Nel dettaglio, il CDC chiarisce che:
- la principale base giuridica del trattamento dei dati comuni dei candidati è l'esecuzione di un contratto di cui l'interessato è parte o l'adozione di misure precontrattuali su richiesta dello stesso; le categorie particolari di dati (e.g., dati inerenti alla salute), invece, in aggiunta alla base giuridica che precede, possono essere trattate in presenza di una delle condizioni di liceità del trattamento di cui all'art. 9 GDPR (e.g., per assolvere obblighi ed esercitare diritti del titolare o dell'interessato in materia di diritto del lavoro e della sicurezza e protezione sociale);
- le informazioni sul trattamento, siano esse fornite online o con differenti modalità, devono essere adeguatamente distinte da differenti clausole contrattuali, complete e disponibili presso un unico documento cui gli interessati possano accedere facilmente;
- in punto di social network, il titolare può avvalersi esclusivamente di informazioni disponibili presso profili social del candidato di natura professionale; in ogni caso, il titolare dovrà
- adottare misure preventive per la corretta acquisizione della candidatura presso detti social,
- fornire adeguata informativa all'interessato ai sensi dell'art. 14 GDPR e
- limitare l'analisi alle sole informazioni connesse all'attitudine professionale al lavoro del candidato, nella misura meno intrusiva possibile, adottando ogni misura necessaria a garantire un corretto bilanciamento tra il legittimo interesse del titolare e le libertà fondamentali dell'interessato;
- in caso di curricula trasmessi spontaneamente dai candidati, in linea con il Codice della Privacy, le informazioni sul trattamento devono essere fornite all'interessato al primo contatto utile, successivo all'invio del curriculum (non costituisce trasmissione spontanea l'invio del CV tramite sezione dedicata del sito web del titolare);
- la comunicazione dei dati a terzi, senza consenso dell'interessato, è ammessa esclusivamente per finalità strettamente connesse alla selezione / instaurazione dell'eventuale rapporto di lavoro e/o in esecuzione di obblighi di legge, regolamento o contratti collettivi;
- eventuali referenze professionali presso precedenti datori di lavoro possono essere raccolte esclusivamente previa esplicita autorizzazione del candidato, fermo il divieto di richiedere e/o trattare informazioni inerenti ai precedenti illeciti disciplinari e/o procedimenti giudiziari che abbiano coinvolto il candidato (ad esclusione delle ipotesi in cui tale conoscenza sia richiesta dalla legge);
- in caso di decisioni automatizzate, fermo lo svolgimento della valutazione di impatto, ai sensi dell'art. 35 GDPR, in ottica di trasparenza, il titolare deve fornire al candidato informazioni chiare circa i meccanismi posti alla base dell'automatizzazione, le valutazioni periodiche poste in essere per verificare l'affidabilità dello strumento automatizzato e le indicazioni circa le forme di accesso ai dati;
- devono essere predisposte misure organizzative e tecniche idonee a garantire un riscontro telematico, tempestivo e completo alle richieste di esercizio dei diritti avanzate dagli interessati ai sensi del GDPR.

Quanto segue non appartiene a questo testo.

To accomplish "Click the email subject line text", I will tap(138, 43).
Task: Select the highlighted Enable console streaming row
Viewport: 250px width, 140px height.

Quali allegati al CDC e in linea con le disposizioni ivi contenute, infine, sono disponibili un modello di informativa e di registro, compilati con i dati relativi al trattamento in questione.
In tale contesto, dunque, gli operatori di mercato potrebbero valutare l'opportunità di rivedere le modalità di trattamento dei dati personali dei candidati nell'ambito dei processi di selezione – in uno con la documentazione predisposta al riguardo – tenuto conto degli utili inputs forniti dal CDC.